Noncystic fibrosis bronchiectasis (NCFB) is a multidimensional disease with various etiologies and multiple mechanisms, leading to different degrees of severity and prognosis [1]. The incidence of NCFB in the UK was 35.2 per 100,000 person-years among women in 2013 and 26.9 per 100,000 person-years among men [2]. Moreover, increasing trends in incidence and mortality have been observed in the UK [2]. Similarly, in Germany, the incidence of NCFB was estimated to be 21.23 per 100,000 inhabitants in 2013 [3]. Among Asians older than 65 years, the prevalence of bronchiectasis is 2.5- to 3.9-fold higher than that in white and black populations [4]. The prevalence of bronchiectasis in Korea was reported to be 9.1% in adults [5]. Although the prevalence of bronchiectasis among the population over 40 years old in China was estimated at 1.2%, the actual prevalence may be higher because only diagnosed patients were included [6].
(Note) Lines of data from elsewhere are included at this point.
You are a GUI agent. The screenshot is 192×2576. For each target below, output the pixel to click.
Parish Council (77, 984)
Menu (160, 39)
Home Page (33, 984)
As a simple, safe, and noninvasive procedure, pulmonary function examination is widely performed for patients with respiratory diseases. Abnormal pulmonary ventilation function is easily found in patients with bronchiectasis, which is associated with the extent and severity of bronchial damage and coexisting factors, such as smoking status and comorbidities such as asthma or chronic obstructive pulmonary disease (COPD). The forced expiratory volume in 1 s (FEV1) is one of the most popular parameters for assessing the degree of lung function impairment in patients with bronchiectasis. It is incorporated into scoring systems for the evaluation of bronchiectasis severity, such as the Bronchiectasis Severity Index (BSI) [7], FACED [8], and E-FACED scores [9]. Moreover, most studies addressing the role of pulmonary function parameters in NCFB patients with lung function impairment focused on pulmonary ventilation parameters, such as FEV1 decline. Other pulmonary functional parameters, such as the pulmonary diffusing capacity, seem to be independent predictors for the mortality of patients with bronchiectasis [10].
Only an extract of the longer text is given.